外周T细胞淋巴瘤非特指型的诊断学特征

Diagnostic features of peripheral T cell lymphoma, not otherwise specified

目的讨论外周T细胞淋巴瘤非特指型的临床及病理学特征、诊断及治疗方法。方法对2017年9月4日泰安市中心医院收治的1例50岁男性外周T细胞淋巴瘤非特指型患者进行病历分析并复习相关文献。结果患者50d前右侧耳后触及花生米大小的肿大淋巴结,3d前明显增大至鹌鹑蛋样大小,伴压痛。甲状腺激素及肿瘤标志物等检验指标均正常。彩色多普勒超声结果示双侧颌下区、双侧颈部、双侧锁骨上、双侧腋窝淋巴结肿大;双侧腹股沟区淋巴结稍肿大;腹腔淋巴结肿大;脾大。CT结果示右肺下叶斑片状阴影,双肺小结节,纵隔淋巴结肿大。骨髓形态示异常幼稚细胞(考虑为淋巴瘤细胞)占14.5%;骨髓流式结果可见约占35.09%的CD4阴性CD8阳性异常的T淋巴细胞;考虑为T细胞淋巴瘤白血病来源。病理显示倾向于外周T细胞淋巴瘤非特指型;免疫组化:CD3(+)、CD5(+)、CD2(+)、CD7(+)、CD45RO散在(+)、CD20(+)、CD23(+)CD21(+)、B细胞淋巴瘤基因2(BCL-2)点状(+)、CD56散在弱(+)、B细胞特异性激活蛋白(PAX)-5(-)、细胞周期性蛋白(CyclinD1)(-)、粒酶B(+/-)、穿孔素(-)、T细胞内抗原(TIA)(-)、Ki67约15%。结论外周T细胞淋巴瘤非特指型是淋巴瘤的少见类型之一,病情进展迅速,侵袭性强。目前多种治疗手段效果不理想,预后较差,期待新型药物的不断开发应用。

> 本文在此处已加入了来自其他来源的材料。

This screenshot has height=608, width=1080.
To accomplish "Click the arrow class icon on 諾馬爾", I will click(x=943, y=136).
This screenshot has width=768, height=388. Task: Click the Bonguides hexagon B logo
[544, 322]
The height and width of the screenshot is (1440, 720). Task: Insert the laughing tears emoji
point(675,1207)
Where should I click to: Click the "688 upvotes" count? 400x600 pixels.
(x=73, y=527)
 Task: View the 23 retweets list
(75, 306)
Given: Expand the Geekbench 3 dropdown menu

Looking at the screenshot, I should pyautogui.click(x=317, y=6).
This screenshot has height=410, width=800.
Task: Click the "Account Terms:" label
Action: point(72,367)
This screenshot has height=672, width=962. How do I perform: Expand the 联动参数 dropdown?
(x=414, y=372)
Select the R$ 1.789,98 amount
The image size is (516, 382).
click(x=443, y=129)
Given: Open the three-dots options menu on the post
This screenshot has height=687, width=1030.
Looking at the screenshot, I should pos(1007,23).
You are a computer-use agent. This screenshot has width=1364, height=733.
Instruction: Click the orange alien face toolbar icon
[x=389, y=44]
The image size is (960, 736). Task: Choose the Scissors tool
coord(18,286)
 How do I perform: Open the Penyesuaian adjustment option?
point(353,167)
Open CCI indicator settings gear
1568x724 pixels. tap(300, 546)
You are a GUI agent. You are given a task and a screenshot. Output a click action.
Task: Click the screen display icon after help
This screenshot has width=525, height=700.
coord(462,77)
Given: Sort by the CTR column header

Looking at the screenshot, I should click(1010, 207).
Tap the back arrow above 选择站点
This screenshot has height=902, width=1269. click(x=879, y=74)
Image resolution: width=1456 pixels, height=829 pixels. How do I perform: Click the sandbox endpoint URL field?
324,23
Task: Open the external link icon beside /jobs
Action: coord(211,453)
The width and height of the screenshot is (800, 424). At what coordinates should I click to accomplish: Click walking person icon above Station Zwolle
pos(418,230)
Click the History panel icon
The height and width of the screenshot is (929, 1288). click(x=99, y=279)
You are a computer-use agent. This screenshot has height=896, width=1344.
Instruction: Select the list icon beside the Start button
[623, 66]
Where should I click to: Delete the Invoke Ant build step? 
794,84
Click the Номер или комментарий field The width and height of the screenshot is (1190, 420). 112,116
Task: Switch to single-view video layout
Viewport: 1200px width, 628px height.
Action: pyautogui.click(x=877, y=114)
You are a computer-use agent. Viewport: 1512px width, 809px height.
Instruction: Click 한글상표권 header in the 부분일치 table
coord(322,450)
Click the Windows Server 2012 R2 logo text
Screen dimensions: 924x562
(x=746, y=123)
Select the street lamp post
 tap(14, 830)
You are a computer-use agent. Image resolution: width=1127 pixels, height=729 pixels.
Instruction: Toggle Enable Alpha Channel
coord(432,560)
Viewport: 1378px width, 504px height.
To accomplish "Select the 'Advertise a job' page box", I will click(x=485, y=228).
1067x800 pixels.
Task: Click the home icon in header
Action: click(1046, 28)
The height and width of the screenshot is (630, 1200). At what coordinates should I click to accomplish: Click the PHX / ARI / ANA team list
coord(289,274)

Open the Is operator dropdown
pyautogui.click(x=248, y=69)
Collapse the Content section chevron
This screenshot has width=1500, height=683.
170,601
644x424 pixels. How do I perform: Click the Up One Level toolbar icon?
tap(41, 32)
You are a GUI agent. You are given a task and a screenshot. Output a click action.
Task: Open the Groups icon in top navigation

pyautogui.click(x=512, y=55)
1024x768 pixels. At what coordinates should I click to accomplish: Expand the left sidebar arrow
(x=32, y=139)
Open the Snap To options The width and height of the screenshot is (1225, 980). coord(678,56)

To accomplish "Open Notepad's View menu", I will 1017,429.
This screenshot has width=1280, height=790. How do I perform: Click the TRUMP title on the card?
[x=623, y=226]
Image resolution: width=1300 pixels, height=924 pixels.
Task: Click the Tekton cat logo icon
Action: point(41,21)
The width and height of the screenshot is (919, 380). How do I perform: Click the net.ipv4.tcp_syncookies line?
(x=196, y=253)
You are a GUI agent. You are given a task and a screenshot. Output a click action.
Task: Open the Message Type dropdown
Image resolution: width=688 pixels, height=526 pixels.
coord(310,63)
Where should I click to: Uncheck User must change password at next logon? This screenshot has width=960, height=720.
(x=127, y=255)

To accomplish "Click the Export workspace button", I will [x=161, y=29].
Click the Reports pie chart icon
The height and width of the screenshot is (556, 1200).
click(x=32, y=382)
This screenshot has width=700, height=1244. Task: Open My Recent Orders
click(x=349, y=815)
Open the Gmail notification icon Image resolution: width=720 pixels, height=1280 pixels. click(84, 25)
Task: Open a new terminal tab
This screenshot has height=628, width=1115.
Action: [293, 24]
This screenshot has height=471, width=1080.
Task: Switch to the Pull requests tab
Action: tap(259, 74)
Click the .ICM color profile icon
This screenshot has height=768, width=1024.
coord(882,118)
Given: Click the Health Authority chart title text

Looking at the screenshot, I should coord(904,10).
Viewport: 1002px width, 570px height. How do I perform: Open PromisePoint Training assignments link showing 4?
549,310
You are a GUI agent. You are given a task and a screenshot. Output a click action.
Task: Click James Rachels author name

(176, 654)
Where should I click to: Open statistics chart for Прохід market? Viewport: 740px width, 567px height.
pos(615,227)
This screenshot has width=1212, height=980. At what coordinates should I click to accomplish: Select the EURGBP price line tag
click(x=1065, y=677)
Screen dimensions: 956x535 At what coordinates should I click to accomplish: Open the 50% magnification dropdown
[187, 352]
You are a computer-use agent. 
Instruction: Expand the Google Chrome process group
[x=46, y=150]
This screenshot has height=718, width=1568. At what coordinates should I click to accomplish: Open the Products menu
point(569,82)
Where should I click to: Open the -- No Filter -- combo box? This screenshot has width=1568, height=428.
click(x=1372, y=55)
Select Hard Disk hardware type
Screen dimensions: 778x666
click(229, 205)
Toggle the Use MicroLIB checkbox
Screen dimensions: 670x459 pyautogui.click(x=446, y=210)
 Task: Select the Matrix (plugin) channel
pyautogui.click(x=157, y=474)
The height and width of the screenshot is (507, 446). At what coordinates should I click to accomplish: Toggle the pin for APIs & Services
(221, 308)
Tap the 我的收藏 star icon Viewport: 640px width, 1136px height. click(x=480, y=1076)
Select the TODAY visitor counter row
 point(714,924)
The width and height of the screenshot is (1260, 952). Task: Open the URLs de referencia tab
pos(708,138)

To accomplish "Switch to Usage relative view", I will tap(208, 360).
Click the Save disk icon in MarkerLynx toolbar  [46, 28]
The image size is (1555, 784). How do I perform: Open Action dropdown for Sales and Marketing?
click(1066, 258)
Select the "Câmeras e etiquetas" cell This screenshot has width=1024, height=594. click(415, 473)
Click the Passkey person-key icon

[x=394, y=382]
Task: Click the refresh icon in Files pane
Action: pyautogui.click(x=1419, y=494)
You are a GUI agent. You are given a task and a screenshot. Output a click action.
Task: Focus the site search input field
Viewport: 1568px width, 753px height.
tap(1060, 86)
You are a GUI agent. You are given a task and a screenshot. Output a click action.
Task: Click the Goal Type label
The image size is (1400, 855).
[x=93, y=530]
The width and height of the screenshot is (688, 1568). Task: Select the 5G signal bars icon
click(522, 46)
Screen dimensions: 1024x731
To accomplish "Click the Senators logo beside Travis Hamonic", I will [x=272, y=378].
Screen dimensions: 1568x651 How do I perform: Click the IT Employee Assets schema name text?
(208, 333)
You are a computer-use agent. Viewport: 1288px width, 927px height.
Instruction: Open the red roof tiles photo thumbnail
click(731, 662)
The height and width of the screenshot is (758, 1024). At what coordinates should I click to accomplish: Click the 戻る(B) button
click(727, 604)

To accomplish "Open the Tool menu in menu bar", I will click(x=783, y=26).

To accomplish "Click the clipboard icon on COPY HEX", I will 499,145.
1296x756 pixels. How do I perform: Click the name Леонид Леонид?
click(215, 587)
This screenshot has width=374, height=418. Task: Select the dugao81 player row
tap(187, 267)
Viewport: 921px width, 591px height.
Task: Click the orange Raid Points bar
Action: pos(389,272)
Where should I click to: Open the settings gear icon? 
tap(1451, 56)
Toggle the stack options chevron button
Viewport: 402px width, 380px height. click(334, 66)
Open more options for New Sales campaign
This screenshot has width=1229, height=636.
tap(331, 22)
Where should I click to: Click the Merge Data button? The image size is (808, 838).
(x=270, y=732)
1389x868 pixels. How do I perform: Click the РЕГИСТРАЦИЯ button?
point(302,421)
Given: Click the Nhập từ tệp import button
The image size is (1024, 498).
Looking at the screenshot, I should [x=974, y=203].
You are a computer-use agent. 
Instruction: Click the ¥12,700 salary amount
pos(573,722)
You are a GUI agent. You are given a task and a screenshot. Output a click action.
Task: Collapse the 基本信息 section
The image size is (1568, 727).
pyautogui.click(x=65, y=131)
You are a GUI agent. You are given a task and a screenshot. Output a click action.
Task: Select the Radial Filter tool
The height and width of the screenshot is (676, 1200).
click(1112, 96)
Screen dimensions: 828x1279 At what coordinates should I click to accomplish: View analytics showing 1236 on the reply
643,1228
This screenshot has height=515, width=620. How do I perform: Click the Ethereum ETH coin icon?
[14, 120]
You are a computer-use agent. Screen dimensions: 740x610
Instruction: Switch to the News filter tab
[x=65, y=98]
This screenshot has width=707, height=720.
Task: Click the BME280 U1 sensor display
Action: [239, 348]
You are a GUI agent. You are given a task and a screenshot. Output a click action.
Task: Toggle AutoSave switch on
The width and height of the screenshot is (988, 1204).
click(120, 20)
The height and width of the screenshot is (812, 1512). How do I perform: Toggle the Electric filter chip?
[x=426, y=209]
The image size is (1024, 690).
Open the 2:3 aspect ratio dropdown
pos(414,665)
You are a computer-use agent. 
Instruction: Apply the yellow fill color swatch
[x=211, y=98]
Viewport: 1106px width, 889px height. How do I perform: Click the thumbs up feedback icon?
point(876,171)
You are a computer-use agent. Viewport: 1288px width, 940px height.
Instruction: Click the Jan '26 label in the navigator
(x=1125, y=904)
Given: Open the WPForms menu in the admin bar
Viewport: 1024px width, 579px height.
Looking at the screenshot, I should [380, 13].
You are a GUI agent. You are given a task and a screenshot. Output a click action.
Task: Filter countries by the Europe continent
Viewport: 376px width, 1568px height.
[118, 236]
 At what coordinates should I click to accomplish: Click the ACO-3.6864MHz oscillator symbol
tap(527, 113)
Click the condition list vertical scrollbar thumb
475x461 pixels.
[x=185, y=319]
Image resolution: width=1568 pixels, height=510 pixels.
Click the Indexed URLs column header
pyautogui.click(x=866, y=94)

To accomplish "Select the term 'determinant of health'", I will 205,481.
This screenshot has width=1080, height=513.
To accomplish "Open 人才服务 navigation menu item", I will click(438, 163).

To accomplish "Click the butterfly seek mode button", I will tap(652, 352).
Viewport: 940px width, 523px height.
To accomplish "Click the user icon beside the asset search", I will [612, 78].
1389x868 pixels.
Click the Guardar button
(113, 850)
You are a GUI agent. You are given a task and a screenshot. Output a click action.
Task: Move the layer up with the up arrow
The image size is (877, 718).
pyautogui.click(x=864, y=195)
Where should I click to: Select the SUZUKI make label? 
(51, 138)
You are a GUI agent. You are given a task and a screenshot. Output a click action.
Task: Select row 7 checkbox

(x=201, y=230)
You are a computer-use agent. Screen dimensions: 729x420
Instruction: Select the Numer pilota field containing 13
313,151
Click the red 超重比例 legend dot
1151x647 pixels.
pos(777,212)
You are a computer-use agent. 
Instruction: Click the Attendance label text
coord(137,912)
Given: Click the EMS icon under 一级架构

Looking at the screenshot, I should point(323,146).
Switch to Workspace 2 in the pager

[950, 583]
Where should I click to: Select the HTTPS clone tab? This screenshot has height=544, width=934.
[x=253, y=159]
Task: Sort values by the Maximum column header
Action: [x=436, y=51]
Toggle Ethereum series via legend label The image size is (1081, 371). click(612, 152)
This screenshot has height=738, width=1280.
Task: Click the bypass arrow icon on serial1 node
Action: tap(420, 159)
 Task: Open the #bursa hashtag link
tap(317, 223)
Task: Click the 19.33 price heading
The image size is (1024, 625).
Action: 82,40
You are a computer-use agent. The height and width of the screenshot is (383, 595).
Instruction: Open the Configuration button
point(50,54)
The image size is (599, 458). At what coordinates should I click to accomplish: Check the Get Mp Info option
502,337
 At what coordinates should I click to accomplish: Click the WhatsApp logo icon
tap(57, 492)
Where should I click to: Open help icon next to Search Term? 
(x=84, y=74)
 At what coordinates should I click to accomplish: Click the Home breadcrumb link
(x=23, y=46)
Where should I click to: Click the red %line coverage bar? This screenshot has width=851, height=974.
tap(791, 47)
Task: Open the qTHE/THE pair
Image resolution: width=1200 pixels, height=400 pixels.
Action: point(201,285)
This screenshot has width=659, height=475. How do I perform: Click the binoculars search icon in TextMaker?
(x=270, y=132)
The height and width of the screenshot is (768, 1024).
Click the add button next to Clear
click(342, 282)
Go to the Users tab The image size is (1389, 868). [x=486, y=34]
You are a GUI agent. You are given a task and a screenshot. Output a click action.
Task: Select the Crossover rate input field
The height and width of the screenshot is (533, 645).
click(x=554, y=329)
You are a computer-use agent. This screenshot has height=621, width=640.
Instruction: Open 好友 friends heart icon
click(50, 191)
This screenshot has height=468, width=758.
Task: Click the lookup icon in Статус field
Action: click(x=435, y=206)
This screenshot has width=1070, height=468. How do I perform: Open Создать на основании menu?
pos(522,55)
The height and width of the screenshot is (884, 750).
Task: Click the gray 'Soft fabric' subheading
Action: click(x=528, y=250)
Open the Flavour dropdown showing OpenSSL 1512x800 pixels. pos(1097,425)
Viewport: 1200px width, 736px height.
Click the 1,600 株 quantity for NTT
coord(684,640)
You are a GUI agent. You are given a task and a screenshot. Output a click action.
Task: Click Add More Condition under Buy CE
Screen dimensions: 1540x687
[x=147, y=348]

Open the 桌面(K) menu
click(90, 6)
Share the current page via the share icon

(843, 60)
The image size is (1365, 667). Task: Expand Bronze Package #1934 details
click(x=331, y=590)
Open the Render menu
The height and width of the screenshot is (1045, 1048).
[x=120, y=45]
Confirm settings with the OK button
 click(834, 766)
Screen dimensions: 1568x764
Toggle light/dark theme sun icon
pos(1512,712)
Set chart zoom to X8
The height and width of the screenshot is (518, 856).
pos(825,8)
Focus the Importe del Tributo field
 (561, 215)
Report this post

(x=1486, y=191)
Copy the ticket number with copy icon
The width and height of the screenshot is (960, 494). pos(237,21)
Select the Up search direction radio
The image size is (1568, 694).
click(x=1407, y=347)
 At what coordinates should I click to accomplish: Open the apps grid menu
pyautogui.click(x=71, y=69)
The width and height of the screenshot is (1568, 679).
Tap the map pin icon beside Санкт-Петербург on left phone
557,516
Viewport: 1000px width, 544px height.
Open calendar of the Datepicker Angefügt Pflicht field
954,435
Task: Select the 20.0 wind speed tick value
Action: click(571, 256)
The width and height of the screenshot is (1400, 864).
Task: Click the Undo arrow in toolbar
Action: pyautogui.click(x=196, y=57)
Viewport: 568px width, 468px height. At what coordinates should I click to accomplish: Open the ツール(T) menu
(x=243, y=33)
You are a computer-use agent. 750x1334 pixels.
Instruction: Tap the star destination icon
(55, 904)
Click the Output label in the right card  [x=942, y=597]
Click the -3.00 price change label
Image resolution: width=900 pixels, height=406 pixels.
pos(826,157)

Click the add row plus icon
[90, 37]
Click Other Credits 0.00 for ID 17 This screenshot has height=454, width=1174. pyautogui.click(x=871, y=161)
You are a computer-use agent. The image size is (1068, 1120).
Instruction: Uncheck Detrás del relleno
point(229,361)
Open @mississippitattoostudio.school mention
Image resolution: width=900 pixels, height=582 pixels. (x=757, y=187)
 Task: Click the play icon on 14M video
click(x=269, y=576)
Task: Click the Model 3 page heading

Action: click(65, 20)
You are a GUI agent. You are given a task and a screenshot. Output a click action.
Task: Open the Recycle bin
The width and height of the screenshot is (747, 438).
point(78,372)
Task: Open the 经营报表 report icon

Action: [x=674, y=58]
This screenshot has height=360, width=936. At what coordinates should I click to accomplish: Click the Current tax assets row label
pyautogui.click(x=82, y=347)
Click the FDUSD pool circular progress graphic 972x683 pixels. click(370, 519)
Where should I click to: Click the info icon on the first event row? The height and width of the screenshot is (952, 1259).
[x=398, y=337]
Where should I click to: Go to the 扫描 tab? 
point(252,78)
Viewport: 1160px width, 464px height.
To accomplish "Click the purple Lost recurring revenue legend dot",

Objective To investigate the clinical and pathological features of peripheral T cell lymphoma, not otherwise specified (PTCL-NOS), and method of diagnosis and treatment. Methods The medical record of a 50-year-old man with PTCL-NOS admitted to Taian Central Hospital on September 4th, 2017 was analyzed and the related literature was reviewed. Results A peanut-sized lymph node behind the right ear was touched 50 days ago, and increased significantly to quail egg-like size with tenderness 3 days ago. Thyroid hormones and tumor markers were all in normal level. The results of color Doppler ultrasonography showed that bilateral submandibular, bilateral neck, bilateral supraclavicular and bilateral axillary lymph nodes were enlarged. Ultrasound examination also found bilateral inguinal lymph nodes slightly enlarged, abdominal lymph nodes enlarged and splenomegaly. CT showed patchy shadow on the lower lobe of the right lung, small nodules in both lungs, and enlarged mediastinal lymph nodes. Bone marrow morphology showed abnormal juvenile cells (considered as lymphoma cells) accounted for 14.5%;approximately 35.09% of CD4-CD8+ abnormal lymphocytes were found with flow cytometry;they were considered as T cell lymphoma leukemia origin. PTCL-NOS was determined with the pathological examination. Immunohistochemical results of lymph nodes biopsy showed that cluster of differentiation 3(CD3), CD5, CD2, CD7, CD23 (follicular dendritic cell, FDC), CD21 (FDC), CD20 (B Cell) were all positive;B-cell lymphoma 2(BCL-2), CD45RO, CD56 and Granzyme B were weakly positive;B cell specific activation protein5 (PAX-5), CyclinD1, perforin and T cell intracellular antigen were negative;and Ki 67 accounted over 15%. Conclusions PTCL-NOS is a rare type of lymphoma. It develops rapidly and has high invasion. At present, lots of treatment methods are not ideal and the prognoses are poor. The development and application of new drugs is imperative.